■ **THE RECORDS**
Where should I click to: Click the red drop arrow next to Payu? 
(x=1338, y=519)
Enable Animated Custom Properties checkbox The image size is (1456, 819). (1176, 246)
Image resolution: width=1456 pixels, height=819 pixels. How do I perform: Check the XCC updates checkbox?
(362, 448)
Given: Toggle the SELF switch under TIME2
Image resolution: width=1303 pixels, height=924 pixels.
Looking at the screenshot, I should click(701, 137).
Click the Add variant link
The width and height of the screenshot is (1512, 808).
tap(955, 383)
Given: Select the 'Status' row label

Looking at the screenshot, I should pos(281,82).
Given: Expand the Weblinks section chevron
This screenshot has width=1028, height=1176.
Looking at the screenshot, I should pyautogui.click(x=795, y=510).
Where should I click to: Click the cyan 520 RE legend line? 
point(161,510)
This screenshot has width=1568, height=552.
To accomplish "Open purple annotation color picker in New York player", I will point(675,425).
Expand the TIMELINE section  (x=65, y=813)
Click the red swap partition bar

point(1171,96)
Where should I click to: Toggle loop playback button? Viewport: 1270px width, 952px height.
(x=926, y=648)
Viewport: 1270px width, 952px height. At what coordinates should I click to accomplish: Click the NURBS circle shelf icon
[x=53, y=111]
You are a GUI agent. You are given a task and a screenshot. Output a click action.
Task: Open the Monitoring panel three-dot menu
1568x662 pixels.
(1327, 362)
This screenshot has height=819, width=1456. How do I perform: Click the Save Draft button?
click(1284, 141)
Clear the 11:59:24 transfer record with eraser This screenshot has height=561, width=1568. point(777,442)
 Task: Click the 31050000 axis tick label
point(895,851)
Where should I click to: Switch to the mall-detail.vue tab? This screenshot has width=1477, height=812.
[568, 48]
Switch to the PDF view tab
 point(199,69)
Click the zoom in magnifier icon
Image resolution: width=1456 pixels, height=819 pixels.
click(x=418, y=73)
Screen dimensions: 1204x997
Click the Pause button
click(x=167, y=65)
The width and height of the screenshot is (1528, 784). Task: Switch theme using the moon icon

■ **EXERCISE**
From the records above, pull out each line that has "section".

■ **RESULT**
Given: Expand the Weblinks section chevron
Expand the TIMELINE section  (x=65, y=813)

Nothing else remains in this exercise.